Free hemoglobin impairs cardiac function in neonatal rabbit hearts.

BACKGROUND: Hemolysis caused by cardiopulmonary bypass causes renal dysfunction and other organ failure presumably by superoxide production catalyzed by iron derived from free hemoglobin (f-Hb). It might also impair cardiac function by the same mechanism, especially in the ischemia-reperfusion period and in neonates where serum antioxidant activity is lower than adults.

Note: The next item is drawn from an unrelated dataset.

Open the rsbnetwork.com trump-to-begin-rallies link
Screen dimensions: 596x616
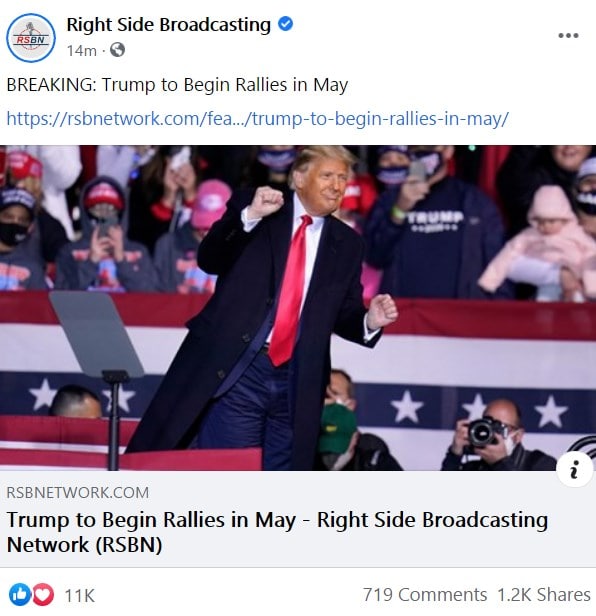click(x=258, y=118)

METHODS: We evaluated effects of f-Hb on cardiac function with or without ischemia and reperfusion using a newborn (7 days old) rabbit crystalloid-perfused Langendorff model. After baseline measurements, the hearts were divided into the following four groups (8 hearts per group): (1) those perfused with regular Krebs-Henseleit bicarbonate buffer, (2) those perfused 30 minutes with KH buffer containing 1 mg/mL of f-Hb obtained from osmotic hemolysis, (3) those subjected to 180 minutes of cold global ischemia with infusion of crystalloid cardioplegia and reperfused with Krebs-Henseleit buffer, and (4) those subjected to the same ischemia and reperfused with Krebs-Henseleit buffer containing 1 mg/mL of f-Hb. The left ventricular function (using conductance catheter and isovolumic balloon) and coronary flow were measured.
RESULTS: Free hemoglobin significantly impaired not only left ventricular function but also coronary flow even without ischemia (p < 0.05). When ischemia and reperfusion were involved, the group reperfused with f-Hb showed the worst left ventricular function and coronary flow among the groups.
CONCLUSIONS: This study shows that f-Hb directly impaired cardiac function and coronary flow in neonatal hearts especially in ischemia and reperfusion.